Contractor Induction: Setting up the best Contractor Induction for 2022
Workplace safety is very critical in every organisation. Inducting new contractors and granting them access to the worksite comes with significant risks since every organisation has specific induction workflows and needs. All contractors must be inducted before starting their activities on the assigned job task or even before they enter the worksite.
What are contractor inductions?
A contractor induction refers to the comprehensive process that involves collecting the necessary information from a contractor for compliance purposes, assessing competency, and providing workplace introduction, safety, and site-specific information to them.
Also, it entails getting acknowledgment on essential forms, checklists, procedures, and policies with issuing of an induction card at the end of the entire process. Contractor induction can be completed with the induction handbook or simply done online due to the ongoing digitalisation.
What should you include in a contractor induction?
Usually, you need to cover multiple things in your contractor site inductions to guarantee that your contractors are safe when they enter the site and that your firm remains compliant at all times. Three steps are involved in contractor induction: gathering information from the contractors, giving information to the contractors, and assessing the contractor's competency.
So, ensure to cover:
- All safety policies
- Outline emergency procedures
- Gather important documentation
- Clarify site-specific hasards
- Detail reporting lines
- Diarise renewal dates
- Review requirements
Why are Contractor Inductions important?
Generally, contractor induction workflows are integral to the overall contractor management systems. New contractors usually go through various inductions from the role, project, or site-specific induction site access, hasards on the worksite, and safe work policies and procedures.
Thus, contractor inductions are critical safety elements for any new contractor joining your organisation and essential for ongoing compliance with all contractors, contracting companies, and subcontractors.
Contractor inductions help contractors with everything they need to know to be job-ready. Most organisations usually engage various contractors at one point in their operations.
Contractor induction is a comprehensive process with so much to cover, especially if your organisation deals with numerous contractors. Therefore, a seamless induction program should ensure everything is covered beforehand.
However, you can establish some best practices for your contractor inductions to reduce the safety risk of engaging any contractor.

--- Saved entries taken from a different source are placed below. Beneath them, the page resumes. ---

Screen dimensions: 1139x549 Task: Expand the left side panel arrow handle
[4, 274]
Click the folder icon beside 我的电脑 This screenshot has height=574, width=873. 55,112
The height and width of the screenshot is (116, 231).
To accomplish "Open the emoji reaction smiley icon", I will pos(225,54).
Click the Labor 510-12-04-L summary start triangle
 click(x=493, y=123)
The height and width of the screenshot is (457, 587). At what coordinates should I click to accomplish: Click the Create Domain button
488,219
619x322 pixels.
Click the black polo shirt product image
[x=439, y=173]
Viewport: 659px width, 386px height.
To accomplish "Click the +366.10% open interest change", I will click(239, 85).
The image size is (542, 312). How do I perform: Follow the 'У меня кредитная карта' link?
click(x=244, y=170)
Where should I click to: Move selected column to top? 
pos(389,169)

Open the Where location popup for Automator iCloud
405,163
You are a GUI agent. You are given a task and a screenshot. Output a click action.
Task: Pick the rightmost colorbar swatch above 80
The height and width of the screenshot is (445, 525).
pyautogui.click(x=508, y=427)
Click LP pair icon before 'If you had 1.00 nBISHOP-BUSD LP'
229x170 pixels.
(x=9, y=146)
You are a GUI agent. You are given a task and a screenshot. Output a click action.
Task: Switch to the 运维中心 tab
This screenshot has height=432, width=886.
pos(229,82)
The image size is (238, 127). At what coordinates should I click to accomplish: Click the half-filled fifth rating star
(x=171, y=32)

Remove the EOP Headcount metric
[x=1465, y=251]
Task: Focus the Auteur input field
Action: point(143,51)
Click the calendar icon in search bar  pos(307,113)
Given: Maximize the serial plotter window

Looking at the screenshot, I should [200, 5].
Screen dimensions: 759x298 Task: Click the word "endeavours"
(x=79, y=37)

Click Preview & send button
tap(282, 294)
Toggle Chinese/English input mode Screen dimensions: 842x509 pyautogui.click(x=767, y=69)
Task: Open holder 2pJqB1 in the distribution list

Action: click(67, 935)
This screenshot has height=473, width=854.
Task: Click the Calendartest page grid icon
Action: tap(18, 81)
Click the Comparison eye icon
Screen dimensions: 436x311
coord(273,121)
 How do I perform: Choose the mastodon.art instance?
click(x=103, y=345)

Here are some excellent points for a setup:
- Prepare an induction checklist. This outlines the crucial areas that a contractor must be taken through before they start their job task. This may include pre-start things such as a computer setup and software, introduction to the team, roles and responsibilities, work time, safety procedures, expectations, and security issues.
- Prequalification. You have to primarily do some due diligence before hiring any contractor. This involves knowing the contractor's work culture, safety records, and how they address safety-related issues.
- Orientation and training. The performance of the contractor during the training will allow you to approve and give them the go-ahead with their work and also enable you to obtain the necessary professional certifications, including permits and licenses. In addition, contractors will familiarise themselves with the site during the orientation phase.
- Outline your expectations clearly. The job description usually has details about the expectations, but it's essential to take the new contractor through what you expect from them and their significance to the organisation's success.
- Discuss your vision and values. Discuss with the contractor the set organisational values and vision in the first days. Have a document containing all the values beforehand to simplify the work.
- Follow up and ask for feedback. After induction, it's recommended to meet up with the contractor and know what's going on with them and the challenges they face in their new role. Ask every recent contractor about their experience to understand the gaps to fill in your future inductions.
Work health and safety measures should be extended to contractors and all other third parties. Failing to implement contractor induction procedures may result in compliance issues leading to penalties and hefty fines. Therefore, before a contractor commences their work, it is critical to establish that they have the skills, experience, knowledge, and organisational capacity to perform the task safely without risking their health and that of others.